On a souvent comparé Angéline de Montbrun à Eugénie Grandet de Balzac, et je comprends pourquoi — cette même finesse dans l'analyse d'un cœur brisé, cette même lenteur assumée. Mais honnêtement, je trouve la comparaison presque injuste pour Laure Conan, parce qu'elle écrivait dans un contexte tellement plus contraignant que Balzac — femme, catholique, au Québec du dix-neuvième siècle, où l'idée même qu'une femme puisse publier un roman était vue d'un mauvais œil.
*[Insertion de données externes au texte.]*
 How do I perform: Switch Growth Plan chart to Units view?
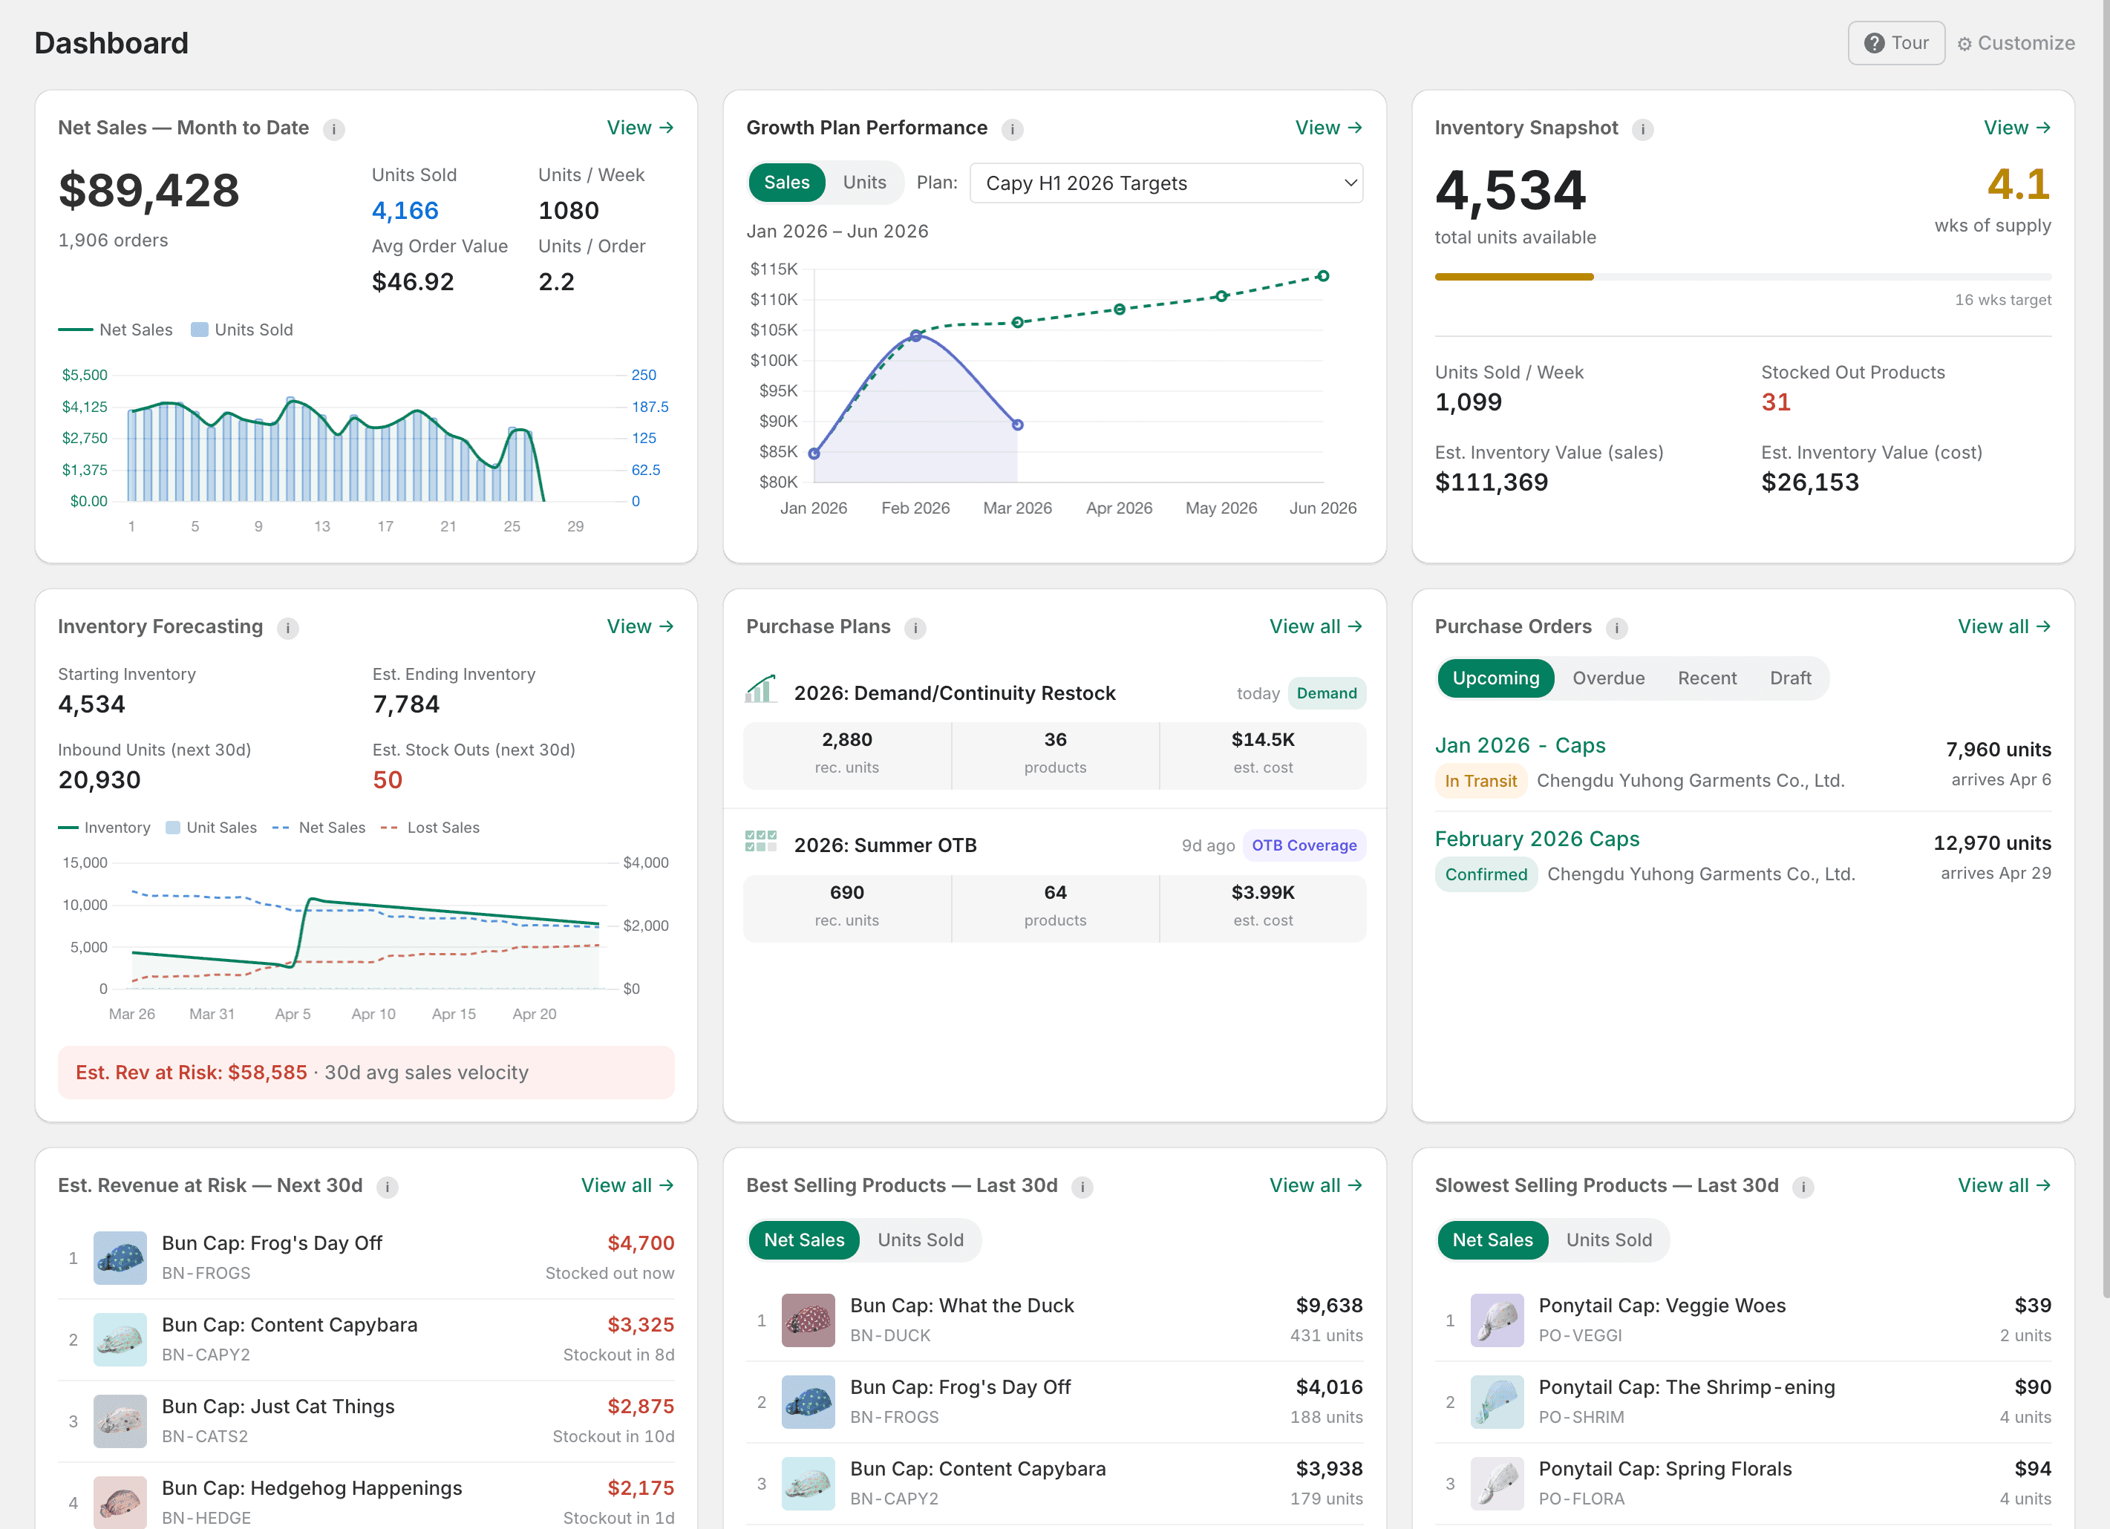point(863,182)
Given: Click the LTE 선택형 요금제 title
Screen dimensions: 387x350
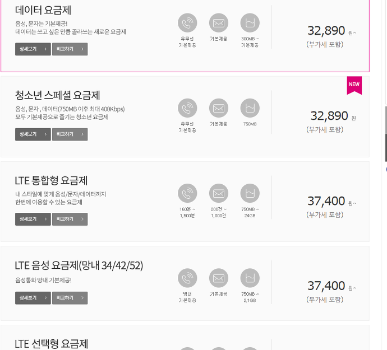Looking at the screenshot, I should point(52,344).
Le petit malaise qu'on ne peut pas ignorer
Je serais malhonnête si je passais sous silence ce qui dérange dans ce roman, encore aujourd'hui : l'intensité de l'amour qu'Angéline porte à son père frôle, à plusieurs moments, quelque chose de trouble. Des générations de critiques littéraires se sont penchées là-dessus, certains y voyant carrément une lecture presque incestueuse de la relation, surtout à la lumière de la propre histoire amoureuse ratée de l'autrice. Je ne sais pas si c'était l'intention de Laure Conan ou si c'est nous, avec nos yeux modernes, qui projetons ça sur le texte. Mais ça donne au roman une épaisseur psychologique qu'on ne s'attend clairement pas à trouver dans un livre de 1882.
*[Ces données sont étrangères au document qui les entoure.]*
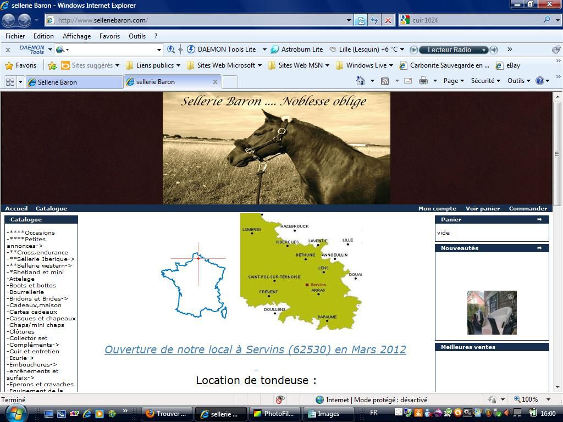Click the Refresh page icon
Viewport: 563px width, 422px height.
[x=374, y=20]
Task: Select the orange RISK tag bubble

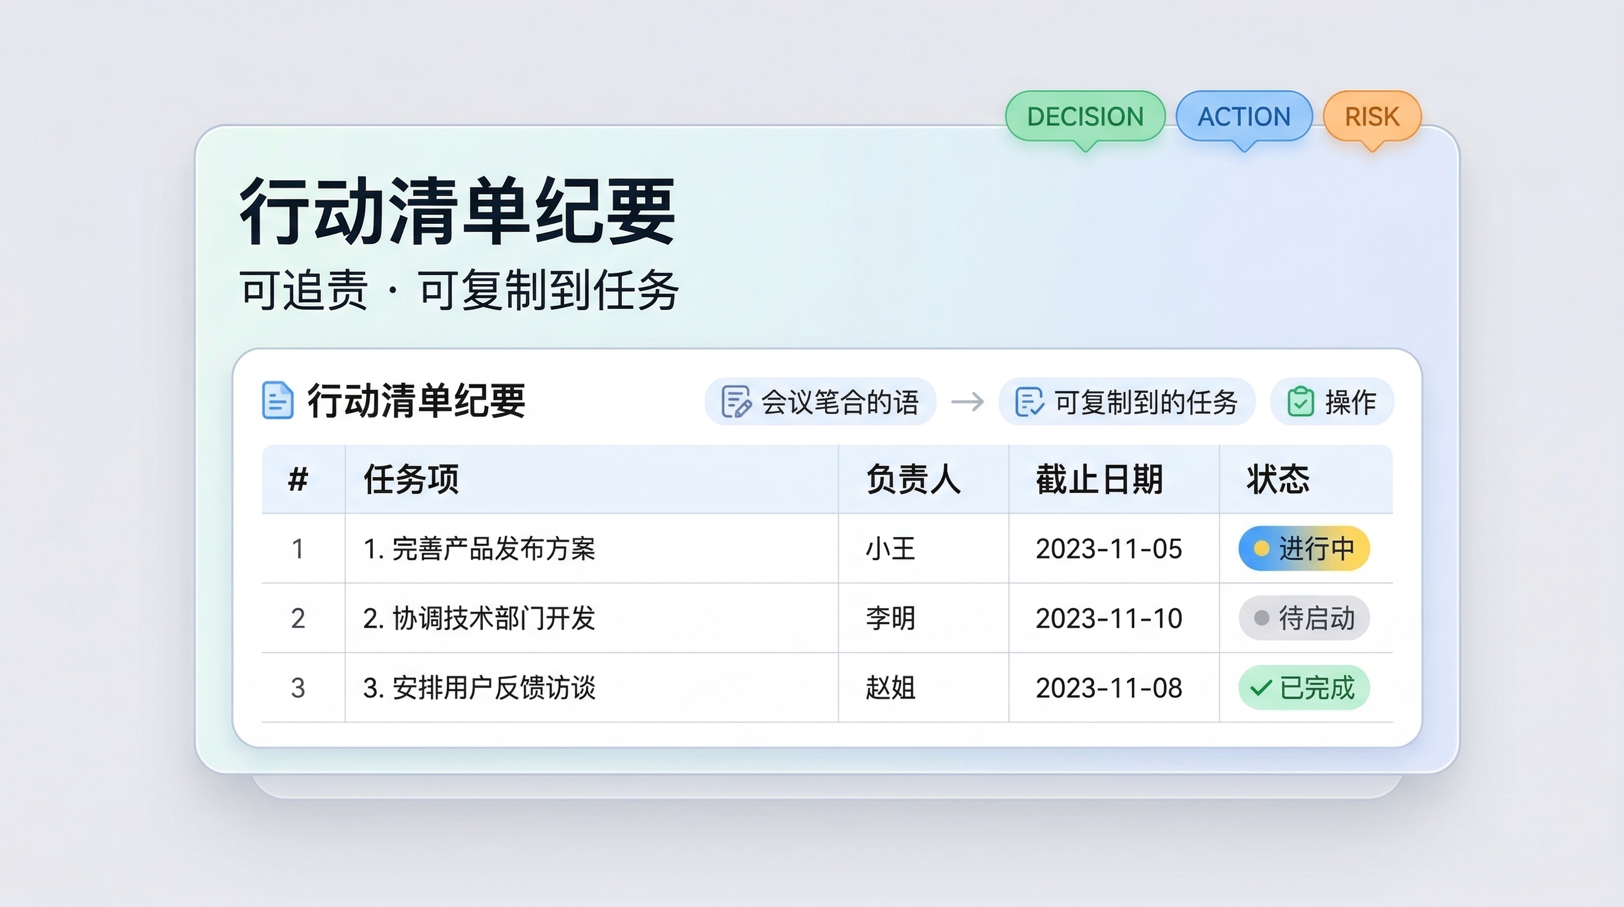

La toute dernière partie, plus mystique, plus centrée sur la résignation chrétienne, risque de dérouter un peu le lecteur d'aujourd'hui — j'avoue avoir ralenti ma lecture à ce moment-là. Mais ça reste fidèle à qui était vraiment Laure Conan : une femme profondément croyante, qui voyait dans la souffrance une voie vers quelque chose de plus grand.
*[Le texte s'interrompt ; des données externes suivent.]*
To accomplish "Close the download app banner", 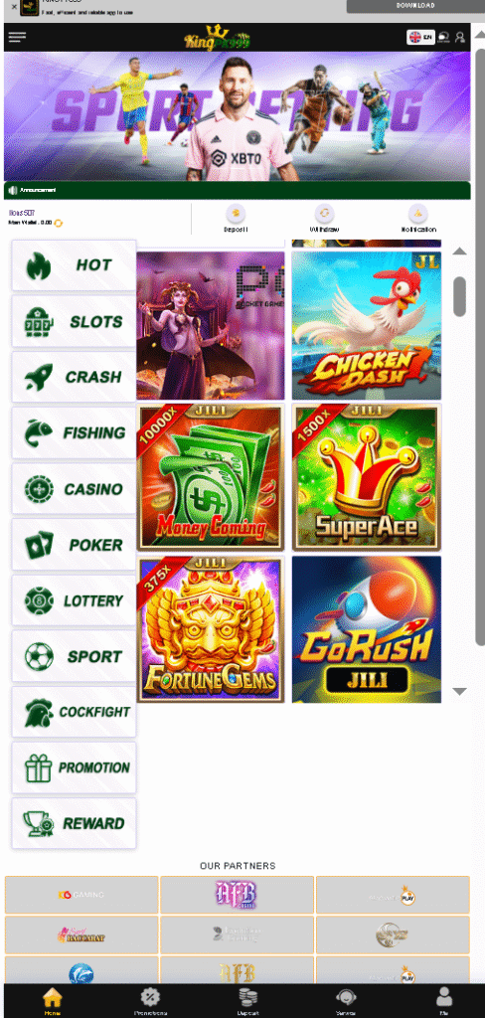I will click(x=14, y=6).
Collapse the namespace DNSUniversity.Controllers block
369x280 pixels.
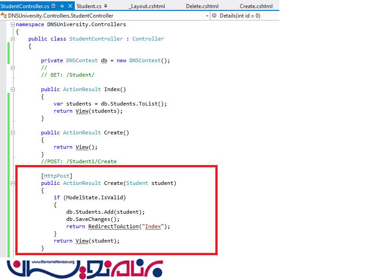point(13,24)
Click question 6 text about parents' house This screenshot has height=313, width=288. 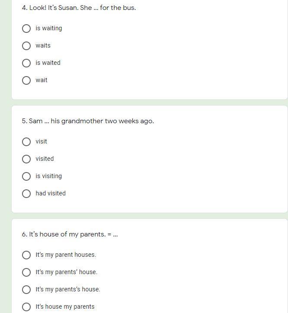tap(70, 234)
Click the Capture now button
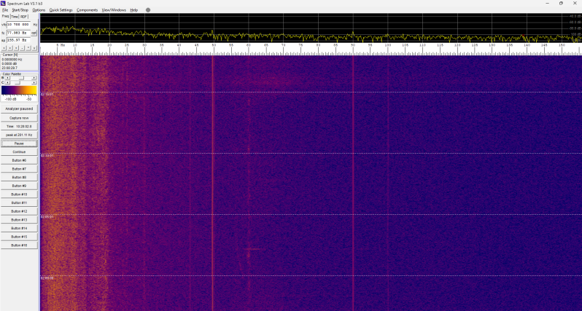Viewport: 582px width, 311px height. tap(19, 118)
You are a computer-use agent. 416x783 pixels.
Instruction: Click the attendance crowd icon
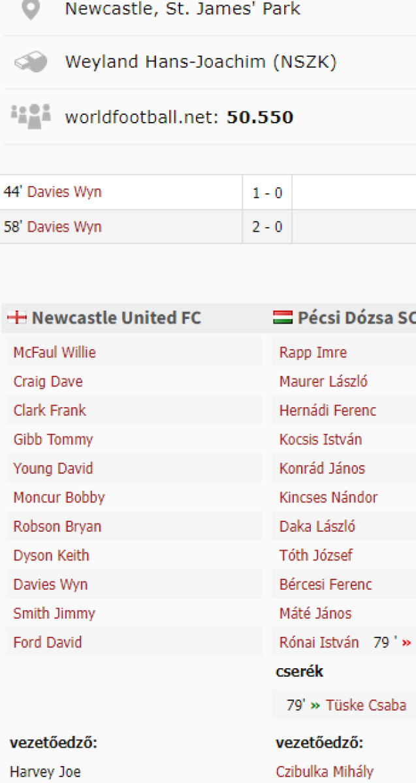(x=31, y=115)
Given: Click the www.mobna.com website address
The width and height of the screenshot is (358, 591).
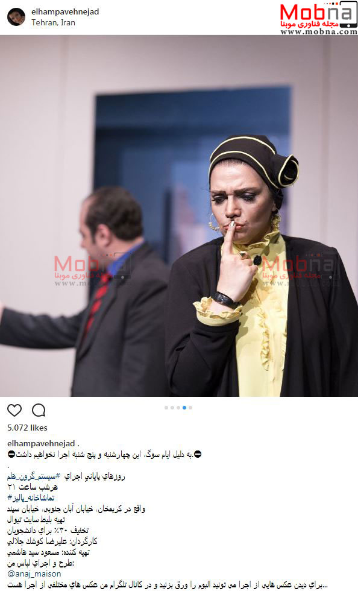Looking at the screenshot, I should click(x=319, y=32).
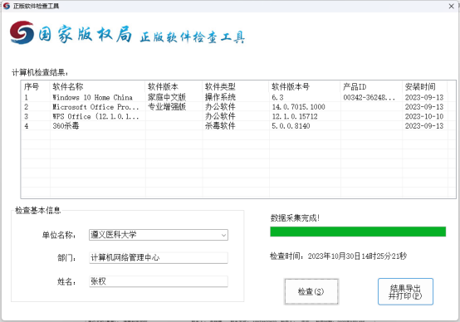Click the 部门 input field

tap(159, 258)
Pour qui ce livre est fait
Si tu aimes les romans qui prennent leur temps, qui creusent l'intériorité plutôt que l'action, et que l'idée de lire la toute première autrice québécoise te donne des frissons historiques comme à moi — fonce. C'est court, c'est intense, et ça se lit presque comme un secret qu'on te confie.
Je pense aussi à celles et ceux qui s'intéressent à l'histoire des femmes en littérature. Longtemps avant Gabrielle Roy, Anne Hébert ou Marie-Claire Blais — des noms qu'on connaît tous — il y avait Laure Conan, seule, publiant sous un pseudonyme, dans un milieu qui ne l'attendait pas du tout. Lire Angéline de Montbrun aujourd'hui, c'est un peu remonter à la source de toute une lignée littéraire qu'on tient trop souvent pour acquise.
Et comme c'est un livre du domaine public, tu peux le lire gratuitement en ligne, sur BAnQ numérique ou Wikisource, sans débourser un sou. Ça n'a vraiment aucune raison de rester sur ta liste « à lire un jour ».
Angéline de Montbrun, Laure Conan, 1882 (1884 en volume) — un classique oublié qui mérite amplement sa place à côté des grands noms de la littérature québécoise.